■ What the task asks
Pick up the newsletter excerpt below, on a tuna pasta salad and a dislike of cleaning, and carry it on past its final sentence.

■ Selected passage

It’s a tuna pasta salad for lack of a better name. Basically, you cook your pasta to your liking and then, when you strain it, you run it under cool water to get the temperature down. Then, you take some cans of tuna and some thawed peas and mix it together with the pasta, mayo, a little bit of honey mustard, and salt and pepper and voila! You have a little pasta salad. I’d imagine it would also be good with a chicken salad substitute or if you’re completely plant-based you could add some smashed chickpeas for the consistency. However you want to make it, it’s a quick and filling meal that’s super reliable because it will be with ingredients you typically have in your kitchen. It makes for really good leftovers, too because it’s better when its been sitting in the fridge overnight: the sauce congeals together and it really soaks into the peas and pasta. It’s a perfect struggle meal for the summer because it’s cold and savory after a long, hot day.
WHAT I’M FEELING
This is not the first time I’ve brought up cleaning in a newsletter, and it certainly won’t be the last. I’ve really hated cleaning for the past couple of months. There are times where the amount of junk I’ve spread all over my bedroom has piled up so much that I can’t see the floor. Doing the bare minimum of putting dishes in the dish washer feels like I’m Sisyphus rolling that boulder up the hill over and over again. I hate vacuuming and moping, so I just watch the dirt pile up on the floors with each passing day. My bathroom has been suffering the most, where I just let grime build up over time and then it becomes so disgusting that I’m ashamed to even use it.

■ Provided information
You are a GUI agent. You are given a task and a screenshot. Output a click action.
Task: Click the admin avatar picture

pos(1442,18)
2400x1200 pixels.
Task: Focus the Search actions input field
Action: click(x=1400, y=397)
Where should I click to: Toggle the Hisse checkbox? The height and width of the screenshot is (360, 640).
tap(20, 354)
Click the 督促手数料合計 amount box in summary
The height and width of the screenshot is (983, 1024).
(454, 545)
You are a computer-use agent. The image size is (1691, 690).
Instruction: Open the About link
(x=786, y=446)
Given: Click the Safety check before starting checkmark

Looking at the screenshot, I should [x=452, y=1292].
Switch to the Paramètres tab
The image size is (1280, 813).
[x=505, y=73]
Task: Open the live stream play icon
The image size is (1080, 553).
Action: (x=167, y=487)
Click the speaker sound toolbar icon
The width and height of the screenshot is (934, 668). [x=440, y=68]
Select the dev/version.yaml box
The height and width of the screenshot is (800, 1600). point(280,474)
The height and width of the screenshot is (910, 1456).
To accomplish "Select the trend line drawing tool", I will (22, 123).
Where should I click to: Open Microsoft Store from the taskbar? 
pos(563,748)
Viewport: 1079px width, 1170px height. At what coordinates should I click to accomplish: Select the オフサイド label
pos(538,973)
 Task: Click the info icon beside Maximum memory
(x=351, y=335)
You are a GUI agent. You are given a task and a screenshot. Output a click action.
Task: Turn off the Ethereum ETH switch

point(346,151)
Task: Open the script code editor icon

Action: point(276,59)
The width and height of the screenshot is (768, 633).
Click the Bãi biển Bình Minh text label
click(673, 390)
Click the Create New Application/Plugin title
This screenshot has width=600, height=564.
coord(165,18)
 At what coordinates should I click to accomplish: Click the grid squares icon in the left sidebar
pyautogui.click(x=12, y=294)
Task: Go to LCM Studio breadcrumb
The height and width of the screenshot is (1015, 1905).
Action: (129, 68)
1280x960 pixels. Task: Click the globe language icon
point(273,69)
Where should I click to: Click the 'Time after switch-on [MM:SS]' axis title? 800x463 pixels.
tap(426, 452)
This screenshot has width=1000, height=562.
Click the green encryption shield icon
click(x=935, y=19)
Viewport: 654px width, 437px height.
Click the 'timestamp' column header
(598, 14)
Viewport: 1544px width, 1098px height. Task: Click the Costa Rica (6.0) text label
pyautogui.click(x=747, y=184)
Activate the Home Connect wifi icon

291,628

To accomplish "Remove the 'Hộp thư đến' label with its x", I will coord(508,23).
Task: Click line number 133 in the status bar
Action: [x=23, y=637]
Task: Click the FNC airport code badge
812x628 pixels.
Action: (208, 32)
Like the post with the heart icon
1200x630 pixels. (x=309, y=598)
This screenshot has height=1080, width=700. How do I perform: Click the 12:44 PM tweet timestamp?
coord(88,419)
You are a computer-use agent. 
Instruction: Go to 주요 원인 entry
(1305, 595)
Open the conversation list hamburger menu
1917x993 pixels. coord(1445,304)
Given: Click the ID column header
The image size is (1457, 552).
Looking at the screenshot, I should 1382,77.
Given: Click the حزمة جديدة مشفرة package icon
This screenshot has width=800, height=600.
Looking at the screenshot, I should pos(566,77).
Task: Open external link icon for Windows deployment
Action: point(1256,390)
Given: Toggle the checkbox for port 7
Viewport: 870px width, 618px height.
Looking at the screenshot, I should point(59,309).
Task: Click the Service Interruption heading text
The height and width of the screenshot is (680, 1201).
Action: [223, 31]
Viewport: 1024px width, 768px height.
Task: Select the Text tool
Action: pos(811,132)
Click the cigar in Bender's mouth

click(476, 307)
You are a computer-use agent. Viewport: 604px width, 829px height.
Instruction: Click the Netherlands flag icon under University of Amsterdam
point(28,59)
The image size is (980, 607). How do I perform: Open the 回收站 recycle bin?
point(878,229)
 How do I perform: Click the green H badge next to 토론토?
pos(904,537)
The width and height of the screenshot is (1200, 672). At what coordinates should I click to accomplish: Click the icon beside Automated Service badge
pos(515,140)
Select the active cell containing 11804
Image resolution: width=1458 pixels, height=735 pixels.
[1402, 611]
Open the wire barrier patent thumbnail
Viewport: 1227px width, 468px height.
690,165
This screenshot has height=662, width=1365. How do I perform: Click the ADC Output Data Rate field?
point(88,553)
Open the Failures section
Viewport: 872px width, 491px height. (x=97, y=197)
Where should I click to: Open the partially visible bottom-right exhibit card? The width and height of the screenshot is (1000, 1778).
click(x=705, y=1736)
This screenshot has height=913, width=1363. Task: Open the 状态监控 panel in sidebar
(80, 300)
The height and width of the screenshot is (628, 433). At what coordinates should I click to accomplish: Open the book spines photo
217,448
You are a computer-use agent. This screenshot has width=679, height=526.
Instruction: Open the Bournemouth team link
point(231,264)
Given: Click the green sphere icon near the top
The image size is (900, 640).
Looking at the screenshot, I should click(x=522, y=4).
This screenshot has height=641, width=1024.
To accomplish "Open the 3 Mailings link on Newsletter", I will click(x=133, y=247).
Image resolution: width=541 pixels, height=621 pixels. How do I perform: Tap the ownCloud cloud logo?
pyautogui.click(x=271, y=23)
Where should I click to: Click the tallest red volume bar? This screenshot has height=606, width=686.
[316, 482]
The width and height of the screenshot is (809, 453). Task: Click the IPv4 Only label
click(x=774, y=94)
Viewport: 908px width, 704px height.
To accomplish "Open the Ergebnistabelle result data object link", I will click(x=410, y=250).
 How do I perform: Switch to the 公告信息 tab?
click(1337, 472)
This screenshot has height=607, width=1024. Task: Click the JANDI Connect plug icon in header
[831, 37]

■ Answer to the exercise
You would think that feeling so awful in my own house for weeks on end would be motivation enough to at the very least pick up all my dirty clothes and throw them in the hamper. To be honest, it took the thought of having other people over to my apartment to make me deep clean the space. Now that I spent several hours cleaning, scrubbing, vaccuuming, organizing, et cetera, it feels so good to lie down in my bed and take in the clean space around me. I think it’s important for me to remember these moments where I feel relaxed in my room because I cleaned it. Maybe next time I’ll remember how good it is and not wait so long to clean it. Most likely I’ll just never learn from these moments and then when I go into another spiral, I’ll wonder what could have helped prevented it. The circle of life, I suppose.
MEME OF THE WEEK
I like how uncomfortable this meme makes me when I look at it because I imagine how uncomfortable I’ve just made the person I sent it to, so it creates this nice toxic cycle. Obviously the Sailor Moon thing is from some horny person online, but that image paired with the text of being beautiful and sexy and always right gives it a kind of mystical element. I like using it in group chats when I’m fighting for my life, like when I told my sisters how bad I was at playing Legend of Zelda and they tried to shame me for it.